Unternehmen sollten schnell damit beginnen, ESG-Daten zu erheben

Um diese Vorteile auszunutzen – und um in keine längerfristigen Finanzierungsschwierigkeiten zu geraten – sollten mittelständische Unternehmen schnellstmöglich die Erhebung von ESG-Daten zum Zweck der umfassenderen ESG-Berichterstattung umsetzen. Einen besonderen Fokus sollten KMU hierbei auf Umweltthemen legen, da dieser Bereich sowohl von Seiten des Gesetzgebers als auch von den Kreditinstituten vergleichsweise stark gewichtet wird. Da die tatsächliche ESG-Performance langfristig an Stellenwert gewinnen wird, sollten KMU ihr unternehmerisches Handeln frühestmöglich hinsichtlich diverser ESG-Kriterien bewerten. Insbesondere bei größeren, mittelständischen Unternehmen empfiehlt es sich, möglichst bald entsprechende KPIs in die Unternehmenssteuerung und Performancebewertung aufzunehmen.


Frühzeitig eigene Lieferanten und Drittunternehmen informieren

KMU sollten außerdem frühzeitig die eigenen Lieferanten und andere Drittunternehmen zu Vorhaben bezüglich ESG-Datenerhebung, insbesondere zur Erhebung von CO2-Werten, informieren, damit auch diese in eine entsprechende Infrastruktur zur Erhebung, Aufbereitung und Kommunikation der Daten innerhalb ihrer Unternehmen investieren können. Nur mit der rechtzeitigen Kenntnis und Klarheit über die zukünftigen Berichtspflichten sowie einen transparenten Einblick in die Bewertung der entsprechenden Daten seitens der Kreditinstitute, lassen sich die jeweiligen ESG-Reportings und Berichtstrukturen erfolgreich aufbauen.


Einheitliche Standards für ESG-Berichterstattung

Für den rechtzeitigen Aufbau der Controlling-Systeme muss der Gesetzgeber schnell Klarheit schaffen. Dazu müssen möglichst zügig einheitliche Standards für die ESG-Berichterstattung von mittelständischen Unternehmen formuliert und im Voraus angekündigt werden. Nur so können sich KMU adäquat auf die neuen Herausforderungen vorbereiten und dem zusätzlichen Informationsbedarf von Kreditinstituten, Großunternehmen, Konsumenten und weiteren Stakeholdern in der Wertschöpfungskette gerecht werden. Mithilfe derartiger Standards könnten auch Redundanzen bei der Aufbereitung von ESG-Daten für verschiedene Stakeholder vermieden werden. Damit könnte der Gesetzgeber den einhergehenden zusätzlichen Verwaltungsaufwand sowie die Personalkosten der Unternehmen massiv reduzieren.
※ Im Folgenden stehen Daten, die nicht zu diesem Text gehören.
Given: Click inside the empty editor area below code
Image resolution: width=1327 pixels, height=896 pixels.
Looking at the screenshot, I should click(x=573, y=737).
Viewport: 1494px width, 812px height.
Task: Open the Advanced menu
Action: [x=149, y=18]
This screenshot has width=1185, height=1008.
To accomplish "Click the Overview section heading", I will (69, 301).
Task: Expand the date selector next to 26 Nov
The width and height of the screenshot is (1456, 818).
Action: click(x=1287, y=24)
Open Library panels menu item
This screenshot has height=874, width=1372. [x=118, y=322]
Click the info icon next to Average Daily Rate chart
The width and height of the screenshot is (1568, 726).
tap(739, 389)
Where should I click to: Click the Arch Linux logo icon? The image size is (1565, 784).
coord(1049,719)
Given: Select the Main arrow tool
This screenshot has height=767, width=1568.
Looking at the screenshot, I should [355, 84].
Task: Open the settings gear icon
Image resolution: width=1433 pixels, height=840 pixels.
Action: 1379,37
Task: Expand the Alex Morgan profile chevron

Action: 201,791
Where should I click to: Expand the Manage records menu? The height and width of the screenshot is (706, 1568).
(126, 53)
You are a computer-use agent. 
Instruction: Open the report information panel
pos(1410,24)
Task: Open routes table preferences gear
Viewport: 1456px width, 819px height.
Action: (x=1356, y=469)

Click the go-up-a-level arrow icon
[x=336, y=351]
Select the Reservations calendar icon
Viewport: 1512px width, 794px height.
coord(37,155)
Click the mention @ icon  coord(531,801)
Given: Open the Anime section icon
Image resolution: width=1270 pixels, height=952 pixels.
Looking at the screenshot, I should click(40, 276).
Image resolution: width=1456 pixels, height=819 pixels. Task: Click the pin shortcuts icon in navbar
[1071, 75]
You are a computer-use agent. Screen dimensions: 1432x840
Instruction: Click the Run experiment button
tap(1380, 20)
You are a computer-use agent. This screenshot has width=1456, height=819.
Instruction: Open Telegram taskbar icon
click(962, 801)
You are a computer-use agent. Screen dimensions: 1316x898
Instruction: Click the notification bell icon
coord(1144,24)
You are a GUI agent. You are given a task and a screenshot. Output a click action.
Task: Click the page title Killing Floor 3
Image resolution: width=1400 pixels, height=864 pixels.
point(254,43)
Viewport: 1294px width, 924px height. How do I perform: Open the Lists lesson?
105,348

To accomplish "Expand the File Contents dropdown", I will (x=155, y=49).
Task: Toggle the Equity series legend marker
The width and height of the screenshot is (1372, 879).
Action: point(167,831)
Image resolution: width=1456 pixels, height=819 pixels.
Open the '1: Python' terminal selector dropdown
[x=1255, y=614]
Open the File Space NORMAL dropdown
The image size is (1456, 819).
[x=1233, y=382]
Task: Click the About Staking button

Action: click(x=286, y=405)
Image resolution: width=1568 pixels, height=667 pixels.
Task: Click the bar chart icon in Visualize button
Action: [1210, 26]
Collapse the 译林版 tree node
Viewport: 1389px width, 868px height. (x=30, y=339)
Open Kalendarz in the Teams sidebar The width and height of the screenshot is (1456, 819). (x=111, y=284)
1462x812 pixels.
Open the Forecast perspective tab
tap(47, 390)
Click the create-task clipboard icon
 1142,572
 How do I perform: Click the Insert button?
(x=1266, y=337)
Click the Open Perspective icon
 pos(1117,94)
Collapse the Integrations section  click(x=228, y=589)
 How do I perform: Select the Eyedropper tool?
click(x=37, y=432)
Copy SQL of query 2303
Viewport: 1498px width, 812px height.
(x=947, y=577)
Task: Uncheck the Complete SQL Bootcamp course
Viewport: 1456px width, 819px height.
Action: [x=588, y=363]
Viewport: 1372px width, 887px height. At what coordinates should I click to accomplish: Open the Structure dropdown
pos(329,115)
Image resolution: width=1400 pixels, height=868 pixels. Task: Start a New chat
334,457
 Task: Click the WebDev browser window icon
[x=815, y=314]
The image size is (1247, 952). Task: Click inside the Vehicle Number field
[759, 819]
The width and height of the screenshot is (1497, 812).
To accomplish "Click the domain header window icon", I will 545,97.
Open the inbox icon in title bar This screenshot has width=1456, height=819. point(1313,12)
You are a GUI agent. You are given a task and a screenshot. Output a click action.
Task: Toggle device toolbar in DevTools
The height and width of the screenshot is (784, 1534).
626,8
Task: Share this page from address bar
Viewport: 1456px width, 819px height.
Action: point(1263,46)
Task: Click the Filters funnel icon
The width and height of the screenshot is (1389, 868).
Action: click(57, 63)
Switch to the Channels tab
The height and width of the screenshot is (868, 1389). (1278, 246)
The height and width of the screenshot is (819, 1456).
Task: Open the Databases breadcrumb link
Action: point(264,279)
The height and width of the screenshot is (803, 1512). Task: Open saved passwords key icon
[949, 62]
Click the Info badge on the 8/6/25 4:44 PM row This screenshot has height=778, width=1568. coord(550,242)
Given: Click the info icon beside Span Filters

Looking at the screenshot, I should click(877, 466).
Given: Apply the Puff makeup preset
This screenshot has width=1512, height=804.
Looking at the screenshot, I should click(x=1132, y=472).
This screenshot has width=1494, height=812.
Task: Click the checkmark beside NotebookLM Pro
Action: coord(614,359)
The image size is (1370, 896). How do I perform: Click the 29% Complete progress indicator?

Balance zwischen ESG-Zielen und Unternehmenserfolg finden

Entsprechende Standards, welche in Umfang und Komplexität der geringeren Größe der Unternehmen Rechnung tragen sollen, sind von der Europäischen Kommission im Rahmen der EU-Richtlinie zur Unternehmens-Nachhaltigkeitsberichterstattung (Corporate Sustainability Reporting Directive, CSRD) bis zum 30. Juni 2024 zu erlassen. Hierbei obliegt es neben den Kreditinstituten vor allem dem Gesetzgeber, eine Balance zwischen der Förderung von ESG-Zielen und der Aufrechterhaltung sowie dem finanziellen Erfolg mittelständischer Unternehmen zu gewährleisten. Schafft es der Gesetzgeber hier nicht, adäquate Standards rechtzeitig zu formulieren und zu kommunizieren, könnten diese neuen Berichtspflichten gegebenenfalls fatale Auswirkungen auf die Finanzierungssituation des Mittelstandes haben. Die Folgen wären verringerte Investitions- und Innovationskraft aufgrund mangelnden Kapitals, bis hin zu Insolvenzen, wenn beispielsweise Folgefinanzierungen aufgrund fehlender ESG-Berichterstattung plötzlich nicht mehr genehmigt werden können. Eine nicht sorgsamst geplante Berichtspflicht würde den Mittelstand und damit den Wirtschaftsstandort Deutschland hart treffen.


Akuter Handlungsbedarf für den Gesetzgeber

Mit der aktuellen Benachteiligung von KMU in der Green Asset Ratio und den dringenden Fragen bei den Berichtspflichten und möglichen Standards, hat der Gesetzgeber akuten Handlungsbedarf, um die Finanzierungssituation von KMU in den nächsten Jahren nicht zu gefährden.“


Zur Person

Prof. Dr. Gunther Friedl ist Professor für Betriebswirtschaftslehre und Inhaber des Lehrstuhls für Controlling sowie Dekan an der TUM School of Management der Technischen Universität München. Seine Forschungsinteressen liegen in den Bereichen Corporate Governance und Vorstandsvergütung, Performancemessung und Unternehmens- sowie Patentbewertung.